Professor Richard Briffault’s Project on Principles of Government Ethics Law Approved by American Law Institute
The principles, approved by the ALI in May, are designed to provide guidance to public employees and elected officials, giving them the tools to develop or improve ethics rules.
Can a governor accept a pricey gift from someone who is seeking a contract with the state? Can a zoning board member vote on a variance that would directly affect the value of the board member’s property? Can a city commissioner leave office and immediately start lobbying the agency for which the commissioner formerly worked?
The answers—no, no, and no—are found in the American Law Institute (ALI) Principles of the Law, Government Ethics, a project led by Richard Briffault, Joseph P. Chamberlain Professor of Legislation, and approved by the ALI at its annual meeting on May 24. The guidelines are ALI’s first work on the subject.
The principles are intended to provide guidance for public employees and elected officials trying to institute more comprehensive ethics rules.
“Many states have relatively basic rules, and many local governments may not have rules at all,” says Briffault, who launched the project in 2009 and serves as chief reporter. “So although we are aiming at all levels of government, and we draw our principles from all levels of government, the take-up is most likely to be at the state and especially at the local level.” The associate reporter is Richard W. Painter of the University of Minnesota Law School.
Governments seek this guidance most often in the wake of an ethics scandal, says Briffault. “That’s the major trigger” for governments revising their rules—or making them in the first place, he says.
Briffault is a longtime leader in public ethics. From 2014 to 2020, he served as chair of the New York City Conflicts of Interest Board and was a member of the New York state Moreland Commission to Investigate Public Corruption. He sits on the advisory board of the Law School’s Max Berger ’71 Public Interest/Public Service Fellows Program.
The ALI Principles of Law are aimed at both the legislative and executive branches. The government ethics principles project is “proactive and designed to help people who have not yet written rules on this—or only have a more basic set of rules—to come up with rules or come up with better rules,” Briffault says.

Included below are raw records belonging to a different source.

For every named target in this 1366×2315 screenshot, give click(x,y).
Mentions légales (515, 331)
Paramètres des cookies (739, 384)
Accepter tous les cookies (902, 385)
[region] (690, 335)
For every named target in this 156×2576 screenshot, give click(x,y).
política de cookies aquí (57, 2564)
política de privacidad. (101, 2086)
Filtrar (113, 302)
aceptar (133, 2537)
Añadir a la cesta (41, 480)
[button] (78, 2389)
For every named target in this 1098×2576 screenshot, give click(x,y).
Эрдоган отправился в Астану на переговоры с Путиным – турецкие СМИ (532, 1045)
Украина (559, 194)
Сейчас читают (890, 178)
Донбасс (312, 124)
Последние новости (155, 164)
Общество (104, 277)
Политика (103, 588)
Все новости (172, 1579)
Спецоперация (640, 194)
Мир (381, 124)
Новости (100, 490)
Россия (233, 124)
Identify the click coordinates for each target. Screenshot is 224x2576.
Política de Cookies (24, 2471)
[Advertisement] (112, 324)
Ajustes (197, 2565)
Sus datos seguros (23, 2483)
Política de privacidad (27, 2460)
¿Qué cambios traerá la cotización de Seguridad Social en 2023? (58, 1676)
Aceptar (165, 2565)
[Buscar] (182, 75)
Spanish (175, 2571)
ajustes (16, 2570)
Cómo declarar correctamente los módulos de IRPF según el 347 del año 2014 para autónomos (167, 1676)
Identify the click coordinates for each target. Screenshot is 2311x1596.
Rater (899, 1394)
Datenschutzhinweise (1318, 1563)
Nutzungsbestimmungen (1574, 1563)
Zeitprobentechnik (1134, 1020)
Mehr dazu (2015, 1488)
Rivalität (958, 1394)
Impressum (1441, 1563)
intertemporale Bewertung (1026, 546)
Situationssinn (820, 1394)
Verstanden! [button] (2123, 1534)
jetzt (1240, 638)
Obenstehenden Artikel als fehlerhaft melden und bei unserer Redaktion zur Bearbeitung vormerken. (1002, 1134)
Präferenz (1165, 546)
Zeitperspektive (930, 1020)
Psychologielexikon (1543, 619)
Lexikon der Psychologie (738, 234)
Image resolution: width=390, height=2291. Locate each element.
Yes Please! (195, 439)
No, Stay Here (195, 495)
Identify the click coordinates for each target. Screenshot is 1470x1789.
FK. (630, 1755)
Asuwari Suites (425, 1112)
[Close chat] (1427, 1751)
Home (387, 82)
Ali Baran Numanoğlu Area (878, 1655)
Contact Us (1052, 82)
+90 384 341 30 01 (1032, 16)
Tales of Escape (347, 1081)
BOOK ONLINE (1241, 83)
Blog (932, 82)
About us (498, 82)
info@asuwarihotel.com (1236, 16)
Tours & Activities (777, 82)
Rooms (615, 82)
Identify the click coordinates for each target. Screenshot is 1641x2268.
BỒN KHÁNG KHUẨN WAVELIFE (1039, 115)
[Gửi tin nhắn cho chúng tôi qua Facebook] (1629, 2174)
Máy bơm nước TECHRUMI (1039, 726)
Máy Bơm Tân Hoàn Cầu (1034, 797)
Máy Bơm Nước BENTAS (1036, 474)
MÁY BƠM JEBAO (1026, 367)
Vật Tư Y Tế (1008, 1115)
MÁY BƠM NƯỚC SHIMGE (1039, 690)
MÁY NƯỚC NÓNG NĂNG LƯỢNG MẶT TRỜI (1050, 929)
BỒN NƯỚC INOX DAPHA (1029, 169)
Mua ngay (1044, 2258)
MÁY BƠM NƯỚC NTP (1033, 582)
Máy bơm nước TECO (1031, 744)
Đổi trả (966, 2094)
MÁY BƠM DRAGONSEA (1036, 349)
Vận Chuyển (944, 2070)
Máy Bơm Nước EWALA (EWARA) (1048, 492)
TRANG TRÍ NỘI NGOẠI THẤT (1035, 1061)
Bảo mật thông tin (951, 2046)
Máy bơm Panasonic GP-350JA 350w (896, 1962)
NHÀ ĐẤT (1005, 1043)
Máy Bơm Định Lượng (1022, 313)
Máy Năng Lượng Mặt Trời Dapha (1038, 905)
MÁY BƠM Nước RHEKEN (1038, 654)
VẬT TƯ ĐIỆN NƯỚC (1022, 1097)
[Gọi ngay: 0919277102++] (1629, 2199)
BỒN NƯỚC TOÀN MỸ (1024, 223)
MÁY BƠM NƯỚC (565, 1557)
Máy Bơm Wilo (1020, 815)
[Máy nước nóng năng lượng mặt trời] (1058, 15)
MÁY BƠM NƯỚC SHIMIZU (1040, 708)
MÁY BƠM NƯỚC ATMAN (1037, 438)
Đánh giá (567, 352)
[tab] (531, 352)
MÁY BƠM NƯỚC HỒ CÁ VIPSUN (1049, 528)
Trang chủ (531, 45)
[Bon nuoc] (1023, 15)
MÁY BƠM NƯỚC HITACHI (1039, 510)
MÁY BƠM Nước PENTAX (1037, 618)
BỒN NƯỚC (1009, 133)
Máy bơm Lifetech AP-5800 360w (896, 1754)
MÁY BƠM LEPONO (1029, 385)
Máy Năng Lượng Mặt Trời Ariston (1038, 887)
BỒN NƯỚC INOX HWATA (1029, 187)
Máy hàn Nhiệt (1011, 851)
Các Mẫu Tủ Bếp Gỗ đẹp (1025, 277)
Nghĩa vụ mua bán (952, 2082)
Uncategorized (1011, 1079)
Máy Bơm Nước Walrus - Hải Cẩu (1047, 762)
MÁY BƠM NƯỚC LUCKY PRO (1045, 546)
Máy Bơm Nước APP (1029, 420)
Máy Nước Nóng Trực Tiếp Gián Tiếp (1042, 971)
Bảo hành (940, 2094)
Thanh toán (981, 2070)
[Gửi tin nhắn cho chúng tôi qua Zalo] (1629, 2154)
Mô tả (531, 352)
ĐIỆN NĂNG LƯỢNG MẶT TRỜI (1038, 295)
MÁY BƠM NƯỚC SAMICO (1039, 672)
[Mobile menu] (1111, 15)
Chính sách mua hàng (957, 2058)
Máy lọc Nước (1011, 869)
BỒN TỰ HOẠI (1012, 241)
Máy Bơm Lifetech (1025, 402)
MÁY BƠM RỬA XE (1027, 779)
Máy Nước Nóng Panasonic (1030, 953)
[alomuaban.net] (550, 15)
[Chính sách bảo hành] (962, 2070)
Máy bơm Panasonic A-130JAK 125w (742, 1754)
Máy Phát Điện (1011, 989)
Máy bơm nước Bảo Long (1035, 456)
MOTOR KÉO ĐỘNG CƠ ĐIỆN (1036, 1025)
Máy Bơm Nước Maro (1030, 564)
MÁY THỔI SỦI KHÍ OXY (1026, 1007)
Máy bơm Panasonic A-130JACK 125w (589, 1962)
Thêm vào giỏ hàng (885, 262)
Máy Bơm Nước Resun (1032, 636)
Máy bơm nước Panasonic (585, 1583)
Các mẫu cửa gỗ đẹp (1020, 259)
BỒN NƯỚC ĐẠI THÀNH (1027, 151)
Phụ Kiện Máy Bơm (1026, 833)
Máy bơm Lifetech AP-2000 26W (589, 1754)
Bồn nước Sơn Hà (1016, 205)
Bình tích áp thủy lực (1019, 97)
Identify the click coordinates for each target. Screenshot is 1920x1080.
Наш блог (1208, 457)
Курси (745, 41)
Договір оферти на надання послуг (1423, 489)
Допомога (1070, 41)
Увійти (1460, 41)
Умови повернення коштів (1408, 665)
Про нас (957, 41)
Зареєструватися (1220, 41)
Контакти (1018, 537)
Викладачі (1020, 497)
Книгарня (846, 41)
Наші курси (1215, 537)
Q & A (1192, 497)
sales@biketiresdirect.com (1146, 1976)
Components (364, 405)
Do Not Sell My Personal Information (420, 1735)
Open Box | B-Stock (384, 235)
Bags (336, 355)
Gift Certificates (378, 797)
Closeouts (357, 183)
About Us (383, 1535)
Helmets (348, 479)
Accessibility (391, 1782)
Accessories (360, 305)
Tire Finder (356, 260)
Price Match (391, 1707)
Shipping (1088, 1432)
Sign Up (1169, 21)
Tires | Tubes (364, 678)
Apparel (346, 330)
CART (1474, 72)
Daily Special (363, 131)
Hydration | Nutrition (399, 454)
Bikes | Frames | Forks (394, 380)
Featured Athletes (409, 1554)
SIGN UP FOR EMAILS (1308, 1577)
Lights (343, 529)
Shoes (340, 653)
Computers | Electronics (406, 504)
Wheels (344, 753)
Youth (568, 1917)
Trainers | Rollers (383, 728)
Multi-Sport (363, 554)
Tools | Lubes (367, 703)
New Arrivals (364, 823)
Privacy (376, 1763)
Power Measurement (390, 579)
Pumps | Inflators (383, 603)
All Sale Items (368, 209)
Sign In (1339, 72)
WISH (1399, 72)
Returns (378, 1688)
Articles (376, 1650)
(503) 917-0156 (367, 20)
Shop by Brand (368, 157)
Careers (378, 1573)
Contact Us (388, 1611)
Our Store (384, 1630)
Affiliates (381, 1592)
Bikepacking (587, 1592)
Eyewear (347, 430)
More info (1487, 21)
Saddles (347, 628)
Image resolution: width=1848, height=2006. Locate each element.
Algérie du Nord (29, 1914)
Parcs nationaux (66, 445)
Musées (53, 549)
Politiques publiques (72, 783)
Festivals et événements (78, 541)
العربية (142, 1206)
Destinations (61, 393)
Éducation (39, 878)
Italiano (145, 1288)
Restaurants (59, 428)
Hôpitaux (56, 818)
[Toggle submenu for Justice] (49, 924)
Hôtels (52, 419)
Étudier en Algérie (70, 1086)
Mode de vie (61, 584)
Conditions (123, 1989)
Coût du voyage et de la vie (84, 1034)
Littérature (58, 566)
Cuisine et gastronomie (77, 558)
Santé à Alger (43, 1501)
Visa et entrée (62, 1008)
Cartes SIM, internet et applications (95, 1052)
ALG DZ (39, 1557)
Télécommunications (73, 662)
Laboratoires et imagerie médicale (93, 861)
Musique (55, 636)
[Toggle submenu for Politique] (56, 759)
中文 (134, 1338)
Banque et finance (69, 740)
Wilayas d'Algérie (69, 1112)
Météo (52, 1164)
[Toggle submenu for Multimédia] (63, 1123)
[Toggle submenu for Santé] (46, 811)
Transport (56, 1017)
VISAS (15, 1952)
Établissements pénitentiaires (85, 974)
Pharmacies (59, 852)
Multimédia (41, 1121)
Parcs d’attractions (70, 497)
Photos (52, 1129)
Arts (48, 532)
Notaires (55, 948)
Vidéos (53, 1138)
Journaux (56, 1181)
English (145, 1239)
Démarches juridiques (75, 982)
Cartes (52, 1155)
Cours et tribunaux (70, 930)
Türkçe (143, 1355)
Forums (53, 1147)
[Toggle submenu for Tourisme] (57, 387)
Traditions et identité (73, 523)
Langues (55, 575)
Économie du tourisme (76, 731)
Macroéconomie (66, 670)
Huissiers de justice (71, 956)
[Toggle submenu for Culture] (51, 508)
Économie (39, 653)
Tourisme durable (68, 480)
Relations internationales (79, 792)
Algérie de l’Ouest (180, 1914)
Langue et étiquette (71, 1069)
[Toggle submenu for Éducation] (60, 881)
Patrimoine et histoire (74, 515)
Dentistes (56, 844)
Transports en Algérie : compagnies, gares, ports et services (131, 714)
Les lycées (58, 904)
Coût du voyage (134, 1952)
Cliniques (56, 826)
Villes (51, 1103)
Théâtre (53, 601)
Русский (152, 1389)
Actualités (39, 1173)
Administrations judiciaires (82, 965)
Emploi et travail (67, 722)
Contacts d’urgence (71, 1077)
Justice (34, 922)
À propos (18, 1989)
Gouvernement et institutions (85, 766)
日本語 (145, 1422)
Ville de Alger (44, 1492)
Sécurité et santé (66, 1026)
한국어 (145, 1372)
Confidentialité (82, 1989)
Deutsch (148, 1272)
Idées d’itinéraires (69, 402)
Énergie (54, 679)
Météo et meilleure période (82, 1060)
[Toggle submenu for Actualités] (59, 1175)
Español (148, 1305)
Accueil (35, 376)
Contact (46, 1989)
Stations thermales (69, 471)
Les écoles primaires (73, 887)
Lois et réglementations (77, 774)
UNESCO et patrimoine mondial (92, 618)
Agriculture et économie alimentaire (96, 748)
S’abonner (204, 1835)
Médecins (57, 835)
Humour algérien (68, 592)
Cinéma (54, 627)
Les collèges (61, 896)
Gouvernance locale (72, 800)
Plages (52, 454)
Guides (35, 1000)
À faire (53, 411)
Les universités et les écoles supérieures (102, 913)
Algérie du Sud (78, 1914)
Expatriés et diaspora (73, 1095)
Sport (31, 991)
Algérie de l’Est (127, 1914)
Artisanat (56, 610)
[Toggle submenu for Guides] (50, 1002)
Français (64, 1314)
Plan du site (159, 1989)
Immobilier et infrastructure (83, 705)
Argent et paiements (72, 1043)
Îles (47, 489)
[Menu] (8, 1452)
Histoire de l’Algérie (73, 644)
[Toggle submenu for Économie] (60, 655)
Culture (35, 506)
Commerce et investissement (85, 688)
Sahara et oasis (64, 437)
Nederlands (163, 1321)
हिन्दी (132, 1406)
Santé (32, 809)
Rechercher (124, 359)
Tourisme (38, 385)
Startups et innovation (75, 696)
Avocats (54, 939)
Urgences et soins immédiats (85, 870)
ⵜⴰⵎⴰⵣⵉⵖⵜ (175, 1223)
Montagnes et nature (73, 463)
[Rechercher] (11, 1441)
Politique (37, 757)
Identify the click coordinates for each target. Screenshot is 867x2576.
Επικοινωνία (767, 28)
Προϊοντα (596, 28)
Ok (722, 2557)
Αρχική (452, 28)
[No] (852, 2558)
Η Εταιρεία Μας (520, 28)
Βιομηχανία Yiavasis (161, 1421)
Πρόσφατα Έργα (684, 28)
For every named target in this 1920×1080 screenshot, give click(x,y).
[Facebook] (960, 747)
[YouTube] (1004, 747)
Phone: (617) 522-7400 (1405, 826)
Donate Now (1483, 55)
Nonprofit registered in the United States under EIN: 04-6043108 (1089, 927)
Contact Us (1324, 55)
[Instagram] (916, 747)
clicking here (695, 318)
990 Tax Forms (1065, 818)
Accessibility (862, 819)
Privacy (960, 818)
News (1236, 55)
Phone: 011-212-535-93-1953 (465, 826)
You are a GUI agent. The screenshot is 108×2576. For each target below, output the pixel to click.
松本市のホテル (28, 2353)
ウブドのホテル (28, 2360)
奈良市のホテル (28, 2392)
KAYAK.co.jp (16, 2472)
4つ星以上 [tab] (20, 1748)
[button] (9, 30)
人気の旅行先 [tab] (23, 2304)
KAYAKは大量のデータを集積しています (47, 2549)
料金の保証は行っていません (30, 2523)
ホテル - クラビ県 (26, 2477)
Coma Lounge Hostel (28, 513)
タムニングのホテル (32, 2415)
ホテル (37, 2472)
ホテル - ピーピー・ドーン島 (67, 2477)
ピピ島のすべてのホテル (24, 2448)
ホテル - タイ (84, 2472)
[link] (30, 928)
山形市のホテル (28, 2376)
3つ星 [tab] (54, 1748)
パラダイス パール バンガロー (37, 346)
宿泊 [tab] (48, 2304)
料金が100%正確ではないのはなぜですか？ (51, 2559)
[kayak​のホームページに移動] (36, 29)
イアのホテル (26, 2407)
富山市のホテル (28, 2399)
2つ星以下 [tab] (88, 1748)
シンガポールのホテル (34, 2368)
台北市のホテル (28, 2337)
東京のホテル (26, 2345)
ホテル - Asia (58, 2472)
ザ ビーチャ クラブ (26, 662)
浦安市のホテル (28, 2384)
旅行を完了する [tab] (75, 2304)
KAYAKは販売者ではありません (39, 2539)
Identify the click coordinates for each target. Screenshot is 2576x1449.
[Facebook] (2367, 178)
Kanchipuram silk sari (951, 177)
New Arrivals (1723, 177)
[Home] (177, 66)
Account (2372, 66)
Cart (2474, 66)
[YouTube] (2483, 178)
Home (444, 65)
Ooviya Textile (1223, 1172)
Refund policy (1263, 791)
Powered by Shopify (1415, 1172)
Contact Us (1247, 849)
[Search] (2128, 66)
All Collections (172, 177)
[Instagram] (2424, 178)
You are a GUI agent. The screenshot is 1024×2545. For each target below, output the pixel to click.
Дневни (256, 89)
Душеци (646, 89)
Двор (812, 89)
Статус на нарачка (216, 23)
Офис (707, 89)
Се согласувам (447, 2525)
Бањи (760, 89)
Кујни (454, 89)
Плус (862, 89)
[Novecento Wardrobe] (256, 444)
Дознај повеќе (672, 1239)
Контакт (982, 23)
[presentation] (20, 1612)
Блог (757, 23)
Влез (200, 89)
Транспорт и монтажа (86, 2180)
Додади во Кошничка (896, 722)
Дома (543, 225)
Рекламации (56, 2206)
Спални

Judicial ethics were not included in the government ethics principles “because of the distinct concerns and institutional structure of the judiciary,” a decision that Briffault made early on. That turned out to be controversial at the ALI annual meeting in May, when the principles were approved; the timing coincided with public debate over the lack of ethics rules enforcement for U.S. Supreme Court justices.
Explaining the decision, which was ratified at the ALI annual meeting, Briffault says that “judges present discrete issues, less in the substantive rules—which are going to be pretty similar and, if anything, should be tougher—and more in the enforcement. In oversight, administration, and enforcement, judges present special rules.”
Between Commandments and Codes
Chapters in the government ethics principles cover gifts and financial relationships, conflicts of interest and outside activities, election-related activities, and the “revolving door” of public and private employment. A final chapter covers administration and enforcement. Principles regarding disclosure merited its own chapter because while it is “crucial” to administration and enforcement, disclosure is also “a principle of government transparency,” Briffault says.
A challenge in writing the principles, Briffault says, was getting an appropriate balance between “general principles that say something” and guidance on how to turn those commandments into operable rules without trying to write a government- or agency-specific ethics code. “Every government is going to want to write its own code,” Briffault says.
“A commandment is, thou shalt not use public office for private gain. What does that mean?” he continues. “So we talk about not using the resources of your office and what those kinds of resources might be. You shouldn’t use your position to get something that you’re not entitled to, like special treatment. You shouldn’t use your position to get special treatment for your family. You shouldn’t accept gifts.”
If adapted into codes by state and local legislatures, the ALI principles could work to mitigate what Briffault describes as widespread public “mistrust” of government.
Prosecutions for straightforward corruption—the cash-stuffed envelope under the table—occur, but “the bigger issue for the public is a sense of systemic corruption,” he says.
“The sense of the influence of money, the influence of connections, the influence of favoritism. That’s where there’s a place for stronger ethics rules to limit the ability of government officials to do things that are not due to outright bribes, not outright theft of government resources, but that are adjacent and that are just as troubling to the public.”